In that global tour, page 99 finds us in the German Empire of the mid-nineteenth century, struggling to explain why temperance seemed to be a dead issue, and didn't have the conventional hallmarks of temperance organization--social organizations, lodges, abstinence pledges--that we're accustomed to in the United States. The answer is that--in a closed autocracy like the German Empire--social organizations had no means to influence government policy, so movements to rein-in the excesses of the conservative Junker aristocracy that profited from their cut-rate schnapps came mostly from liberals and socialists within the bureaucracy in defense of urban workers. Here's an excerpt:
Prussian schnapps was not some refined, upper-class drink, but rather a cheap, potent high that even the poorest German could afford—much like Russian vodka just across the frontier to the east. As in Russia, too, it was the means by which the conservative Prussian state and Junker aristocracy got rich off the peasants’ misery. Germany even had its own version of the vodka-soaked tsarist kabak: the dank, dimly lit Schnapshölle (schnapps hall). German paupers often stumbled in alone and got thoroughly drunk as quickly as possible, before being cast out by an unscrupulous tavern-keeper.

Unlike distilled schnapps, fermented beer was too bulky and (prior to bottling technology) spoiled too easily to be transported far. Consequently, every German city of any size had one or more local breweries—often with their own unique brews—that catered mostly to local workers. The beer halls of Bavaria and the industrialized cities of western Germany were bright, airy, rambunctious places for industrial workers to unwind after a long day of work. Unlike the dank Schnapshölle, going to the beer hall was less about getting plastered and more about fraternization, bonding, and even political organization. In the wake of industrialization, beer became the symbol of the working class, while schnapps was scorned as a poor person’s drink.
Though it is suggestive of some of the broader themes of the book, I do not think that page 99, read in isolation, gives a good sense of the scope of the entire 772-page tome (admittedly a tall order).
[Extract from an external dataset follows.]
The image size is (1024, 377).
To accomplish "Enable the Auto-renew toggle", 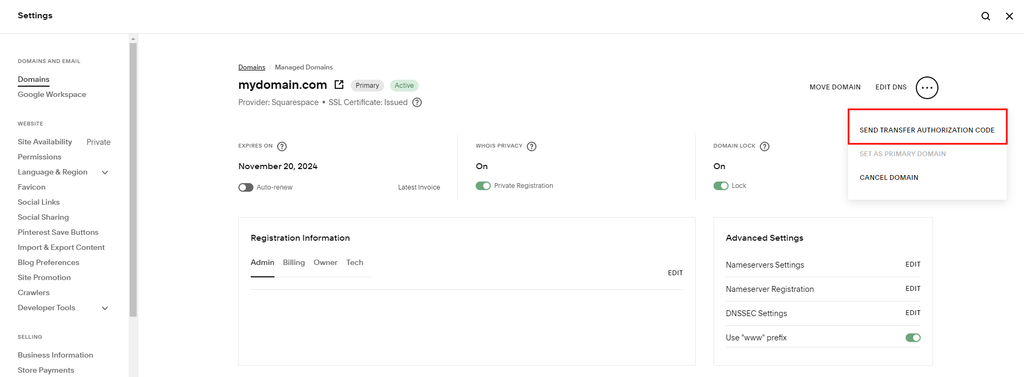I will click(x=246, y=187).
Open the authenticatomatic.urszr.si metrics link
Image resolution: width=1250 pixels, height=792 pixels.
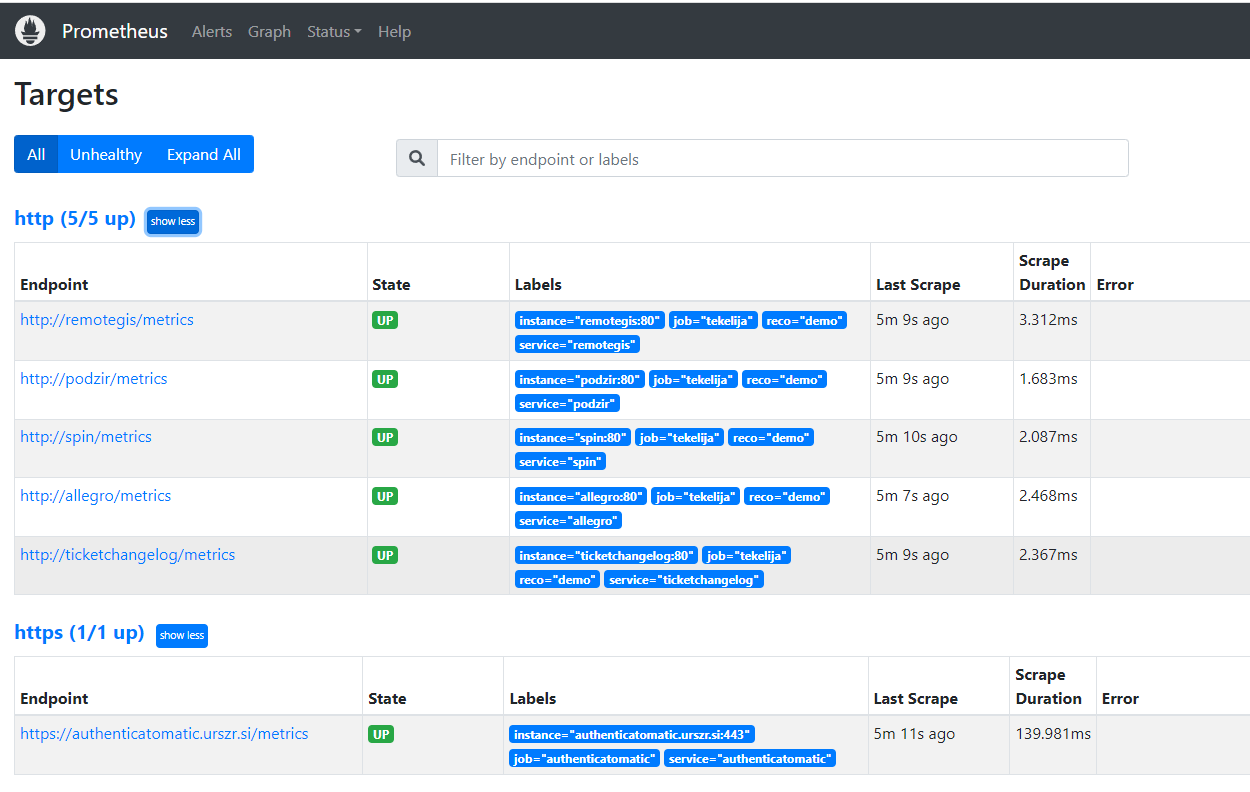click(164, 734)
The book is not primarily about Germany or bureaucracy, but chapter 4 is important in getting a sense of the different "flavors" and forms that opposition to the liquor traffic took in various countries all over the globe.

Yet, I take Ford's page 99 test to be not simply about subject matter, but as he says: "the quality of the whole," which could be interpreted in different ways. In writing Smashing the Liquor Machine, I tried to populate the book with biographical vignettes of larger-than-life historical figures to help maintain the reader's attention through 700+ pages. On page 99, there are no larger-than-life figures, but rather a necessary telling of the historical context. So in terms of writing style, it might not be representative either. However, if by "quality" you're looking at how well the argument is supported by empirical evidence culled from a wide variety of primary and secondary sources, I feel confident that the materials on page 99 are as representative as that found on any other page.